ASSIGNMENT:
Please return only the lines from the one holding "Task: Expand the 新建方案 dropdown" through the one holding "This screenshot has height=809, width=1493.", exactly as they appear in the records below, both ends included.

-------- DATA LISTING --------

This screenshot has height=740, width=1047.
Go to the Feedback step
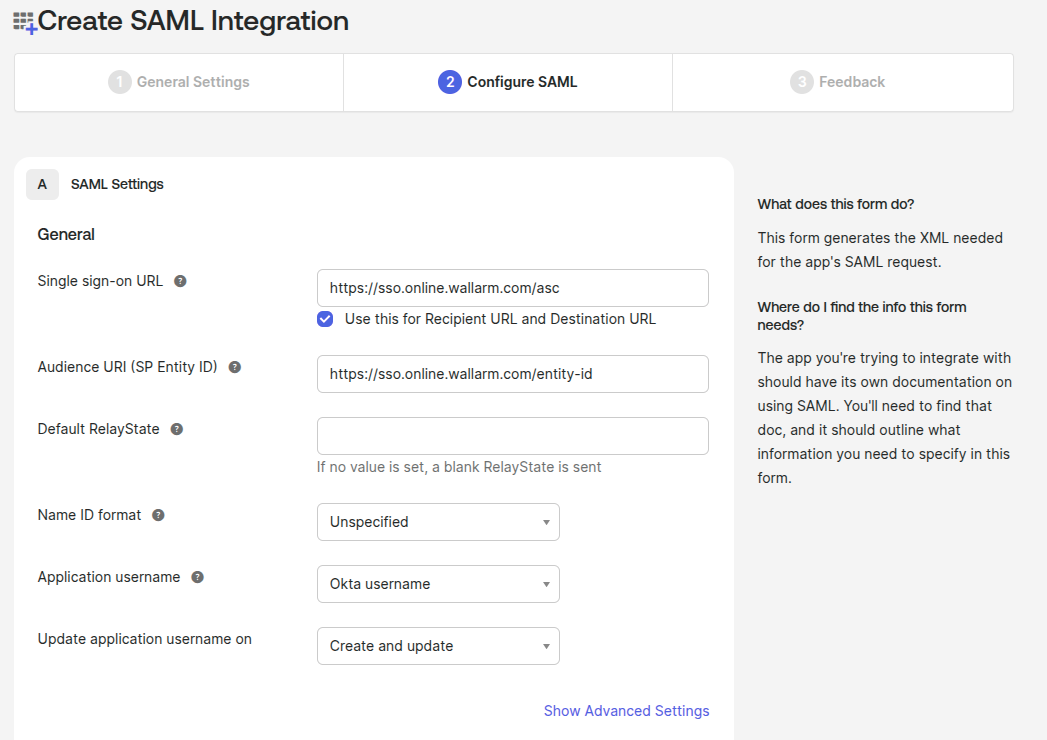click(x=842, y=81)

--------
-------- DATA LISTING --------

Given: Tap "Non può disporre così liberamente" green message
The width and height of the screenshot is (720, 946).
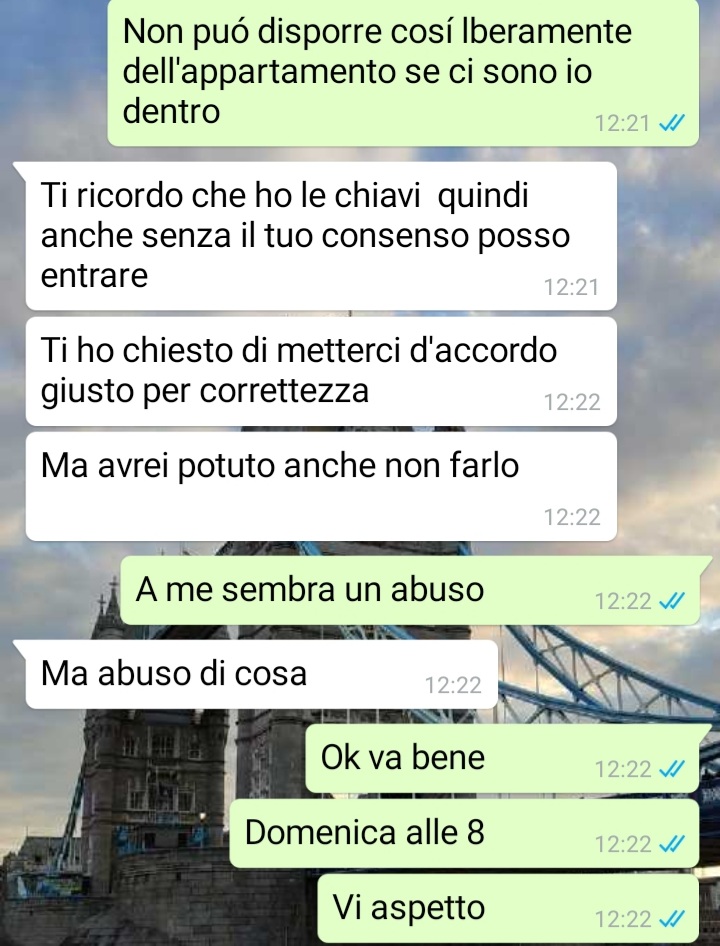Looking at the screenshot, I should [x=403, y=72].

--------
-------- DATA LISTING --------

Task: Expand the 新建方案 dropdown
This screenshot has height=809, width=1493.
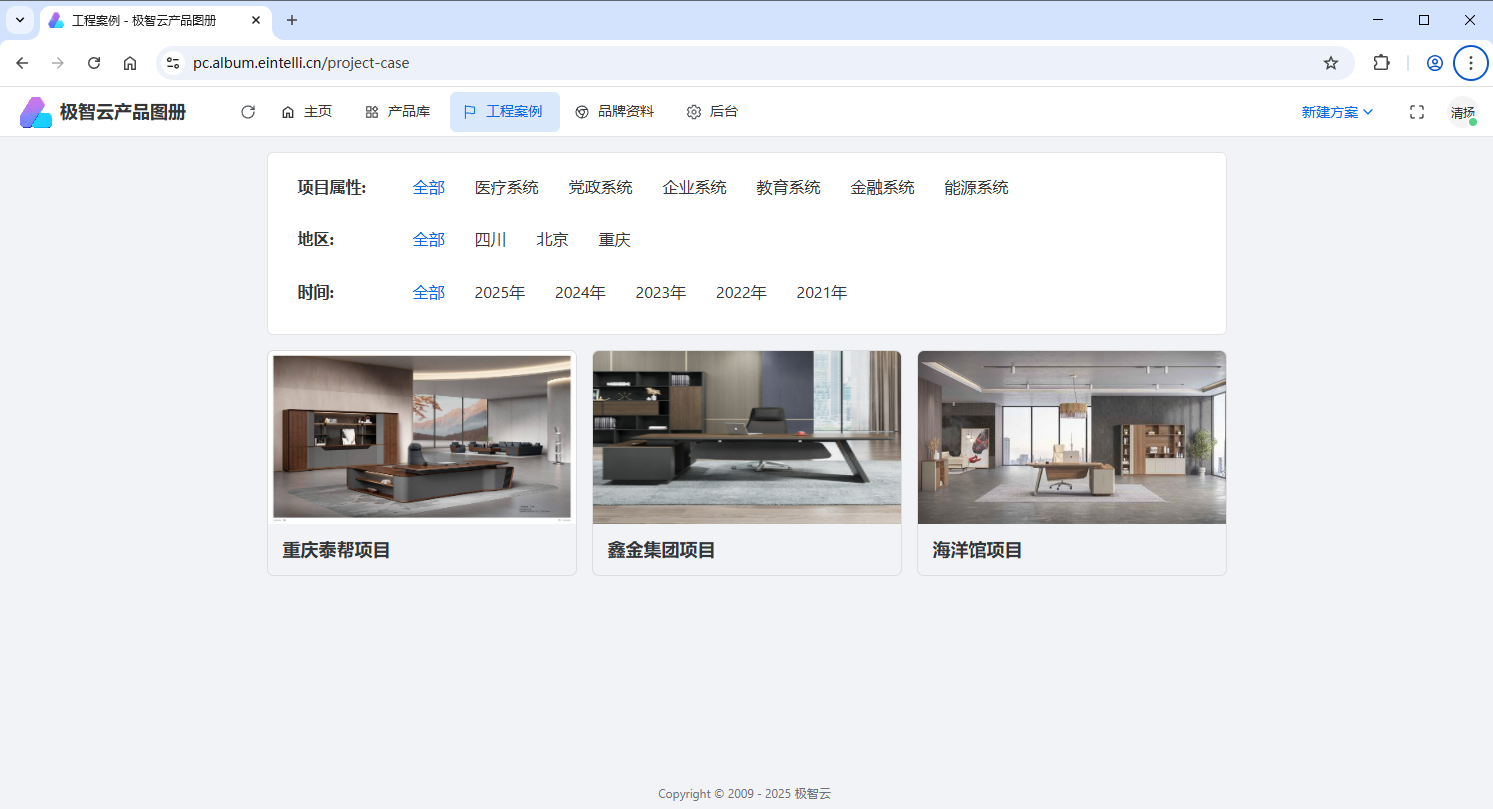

--------

SOLUTION TO THIS EXERCISE:
Task: Expand the 新建方案 dropdown
This screenshot has height=809, width=1493.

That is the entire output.